Suppose the rows are exact. That is, $\mathsf{ker}\ \varphi_k = \mathsf{im}\ \psi_k$ and $\mathsf{ker}\ \chi_k = \mathsf{im}\ \varphi_k$ for $k \in \{1,2\}$. Prove the following.

1. If $\alpha$ is surjective and $\beta$ and $\delta$ are injective, then $\gamma$ is injective.
2. If $\delta$ is injective and $\alpha$ and $\gamma$ are surjective, then $\beta$ is surjective.

1. Let $c \in \mathsf{ker}\ \gamma$. Note that $\chi_2(\gamma(c)) = 1$, so that $1 = (\chi_2 \circ \gamma)(c) = (\delta \circ \chi_1)(c) = \delta(\chi_1(c))$. Since $\delta$ is injective, $\chi_1(c) = 1$. Thus $c \in \mathsf{ker}\ \chi_1$, and so $c \in \mathsf{im}\ \varphi_1$. Say $b \in B_1$ such that $c = \varphi_1(b)$. Now $1 = \gamma(c)= \gamma(\varphi_1(b))$ $= (\gamma \circ \varphi_1)(b)$ $= (\varphi_2 \circ \beta)(b)$ $= \varphi_2(\beta(b))$, so that $\beta(b) \in \mathsf{ker}\ \varphi_2$. Thus $\beta(b) \in \mathsf{im}\ \psi_2$. Say $a^\prime \in A_2$ with $\beta(b) = \psi_2(a^\prime)$. Since $\alpha$ is surjective, there exists $a \in A_1$ such that $\alpha(a) = a^\prime$. Now $\beta(b) = (\psi_2 \circ \alpha)(a) = (\beta \circ \psi_1)(a)$ $= \beta(\psi_1(a))$. Since $\beta$ is injective, we have $b = \psi_1(a)$. In particular, $b \in \mathsf{im}\ \psi_1$, so that $b \in \mathsf{ker}\ \varphi_1$. Thus $c = \varphi_1(b) = 1$. So $\mathsf{ker}\ \gamma = 1$, and so $\gamma$ is injective.

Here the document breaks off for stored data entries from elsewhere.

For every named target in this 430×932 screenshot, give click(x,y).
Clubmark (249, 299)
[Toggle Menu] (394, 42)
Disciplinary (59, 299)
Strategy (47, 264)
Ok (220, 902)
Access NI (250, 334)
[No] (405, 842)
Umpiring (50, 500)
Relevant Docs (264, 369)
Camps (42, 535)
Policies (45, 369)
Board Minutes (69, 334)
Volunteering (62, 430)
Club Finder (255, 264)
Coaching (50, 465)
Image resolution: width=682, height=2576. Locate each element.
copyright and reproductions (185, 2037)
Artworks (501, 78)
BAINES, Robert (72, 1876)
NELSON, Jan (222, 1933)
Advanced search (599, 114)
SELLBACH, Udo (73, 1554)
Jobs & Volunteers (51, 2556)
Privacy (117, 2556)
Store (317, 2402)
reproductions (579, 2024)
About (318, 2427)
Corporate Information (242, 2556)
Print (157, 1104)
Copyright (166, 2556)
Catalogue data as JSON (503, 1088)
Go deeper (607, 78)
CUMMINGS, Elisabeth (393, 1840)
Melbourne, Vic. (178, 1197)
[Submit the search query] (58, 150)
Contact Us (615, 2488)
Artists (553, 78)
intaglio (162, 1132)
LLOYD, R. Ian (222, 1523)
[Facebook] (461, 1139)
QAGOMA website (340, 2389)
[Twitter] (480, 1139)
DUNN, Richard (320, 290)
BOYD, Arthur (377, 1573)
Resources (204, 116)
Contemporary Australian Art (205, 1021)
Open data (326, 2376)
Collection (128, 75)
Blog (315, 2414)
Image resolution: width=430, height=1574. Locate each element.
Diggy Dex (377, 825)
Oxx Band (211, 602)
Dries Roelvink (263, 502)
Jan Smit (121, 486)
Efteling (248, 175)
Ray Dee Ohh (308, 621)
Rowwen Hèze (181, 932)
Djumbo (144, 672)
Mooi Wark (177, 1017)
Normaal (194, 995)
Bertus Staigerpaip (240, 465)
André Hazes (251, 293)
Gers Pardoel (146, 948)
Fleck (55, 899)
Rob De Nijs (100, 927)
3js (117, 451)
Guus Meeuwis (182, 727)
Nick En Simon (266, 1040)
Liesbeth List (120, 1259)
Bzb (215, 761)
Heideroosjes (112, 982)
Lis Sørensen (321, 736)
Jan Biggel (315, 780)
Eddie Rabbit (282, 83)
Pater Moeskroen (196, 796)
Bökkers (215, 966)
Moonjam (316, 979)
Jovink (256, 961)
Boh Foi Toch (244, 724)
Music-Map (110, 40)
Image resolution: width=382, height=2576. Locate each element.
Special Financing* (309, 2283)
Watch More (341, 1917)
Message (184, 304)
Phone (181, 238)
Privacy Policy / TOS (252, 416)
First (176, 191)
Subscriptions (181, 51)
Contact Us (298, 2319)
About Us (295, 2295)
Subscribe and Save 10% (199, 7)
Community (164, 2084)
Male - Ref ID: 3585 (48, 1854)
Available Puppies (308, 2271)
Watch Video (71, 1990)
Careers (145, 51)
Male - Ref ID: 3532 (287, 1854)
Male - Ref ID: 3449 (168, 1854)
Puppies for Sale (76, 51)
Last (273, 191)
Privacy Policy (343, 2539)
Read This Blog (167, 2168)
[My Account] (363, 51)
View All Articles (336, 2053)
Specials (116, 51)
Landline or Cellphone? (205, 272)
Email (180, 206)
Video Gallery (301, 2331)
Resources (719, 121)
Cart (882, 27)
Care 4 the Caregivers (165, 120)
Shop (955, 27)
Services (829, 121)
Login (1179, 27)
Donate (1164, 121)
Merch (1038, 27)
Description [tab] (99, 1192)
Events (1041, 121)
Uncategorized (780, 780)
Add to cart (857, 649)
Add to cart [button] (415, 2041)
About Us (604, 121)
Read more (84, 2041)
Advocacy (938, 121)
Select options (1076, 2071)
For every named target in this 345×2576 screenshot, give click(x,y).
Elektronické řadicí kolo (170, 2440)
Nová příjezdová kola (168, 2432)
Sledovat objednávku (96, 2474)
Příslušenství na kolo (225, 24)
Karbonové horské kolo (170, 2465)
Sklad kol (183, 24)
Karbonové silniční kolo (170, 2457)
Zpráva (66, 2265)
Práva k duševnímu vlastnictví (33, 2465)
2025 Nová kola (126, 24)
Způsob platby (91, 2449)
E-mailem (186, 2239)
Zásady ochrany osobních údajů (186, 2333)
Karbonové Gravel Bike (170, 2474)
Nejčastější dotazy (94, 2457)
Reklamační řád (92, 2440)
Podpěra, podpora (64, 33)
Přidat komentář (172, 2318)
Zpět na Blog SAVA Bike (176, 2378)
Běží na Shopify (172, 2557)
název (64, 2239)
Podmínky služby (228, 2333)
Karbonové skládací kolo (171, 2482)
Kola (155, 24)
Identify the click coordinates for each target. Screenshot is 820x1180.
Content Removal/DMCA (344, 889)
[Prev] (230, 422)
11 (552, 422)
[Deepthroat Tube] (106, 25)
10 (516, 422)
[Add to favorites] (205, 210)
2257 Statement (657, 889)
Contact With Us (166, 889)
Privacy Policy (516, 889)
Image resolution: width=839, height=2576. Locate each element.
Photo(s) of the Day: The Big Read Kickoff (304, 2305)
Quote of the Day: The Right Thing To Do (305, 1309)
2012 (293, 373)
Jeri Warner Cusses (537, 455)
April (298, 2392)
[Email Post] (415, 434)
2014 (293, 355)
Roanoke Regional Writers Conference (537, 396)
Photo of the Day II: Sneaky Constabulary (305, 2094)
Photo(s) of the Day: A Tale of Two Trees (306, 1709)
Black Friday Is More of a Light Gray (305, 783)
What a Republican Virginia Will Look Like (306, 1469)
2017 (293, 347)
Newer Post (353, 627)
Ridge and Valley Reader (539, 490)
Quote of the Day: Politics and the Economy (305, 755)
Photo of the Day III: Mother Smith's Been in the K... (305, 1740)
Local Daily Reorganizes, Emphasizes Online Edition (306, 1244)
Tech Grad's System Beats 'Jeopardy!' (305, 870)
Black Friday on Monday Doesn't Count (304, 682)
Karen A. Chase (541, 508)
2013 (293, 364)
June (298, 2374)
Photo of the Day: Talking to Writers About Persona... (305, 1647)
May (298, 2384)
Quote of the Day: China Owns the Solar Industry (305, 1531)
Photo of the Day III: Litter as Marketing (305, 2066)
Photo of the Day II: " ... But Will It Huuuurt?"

2. Let $b \in B_2$. Now $\varphi_2(b) \in C_2$. Since $\gamma$ is surjective, there exists $c^\prime \in C_1$ such that $\gamma(c^\prime) = \varphi_2(b)$. Now $\gamma(c^\prime) \in \mathsf{im}\ \varphi_2$, so that $\gamma(c^\prime) \in \mathsf{ker}\ \chi_2$. Now $(\chi_2 \circ \gamma)(c^\prime) = 1$, so that $(\delta \circ \chi_1)(c^\prime) = 1$. Since $\delta$ is injective, $\chi_1(c^\prime) = 1$. Thus $c^\prime \in \mathsf{ker}\ \chi_1$. So $c^\prime \in \mathsf{im}\ \varphi_1$. Say $b^\prime \in B_1$ such that $\varphi_1(b^\prime) = c^\prime$. Now $\varphi_2(b) = \gamma(c^\prime)$ $= (\gamma \circ \varphi_1)(b^\prime)$ $= (\varphi_2 \circ \beta)(b^\prime)$ $= \varphi_1(\beta(b^\prime))$. Thus $\varphi_2(b^{-1}\beta(b^\prime)) = 1$, so that $b^{-1}\beta(b^\prime) \in \mathsf{ker}\ \varphi_2$. Now $b^{-1}\beta(b^\prime) \in \mathsf{im}\ \psi_2$; say $a \in A_2$ such that $b^{-1}\beta(b^\prime) = \psi_2(a)$. Since $\alpha$ is surjective, there exists $a^\prime \in A_1$ such that $\alpha(a^\prime) = a$. Now $b^{-1}\beta(b^\prime) = (\psi_2 \circ \alpha)(a^\prime)$ $= (\beta \circ \psi_1)(a^\prime)$. Thus $b^{-1}\beta(b^\prime) = \beta(\psi_1(a^\prime))$, and so $b = \beta(b^\prime \psi_1((a^\prime)^{-1}))$. Thus $\beta$ is surjective.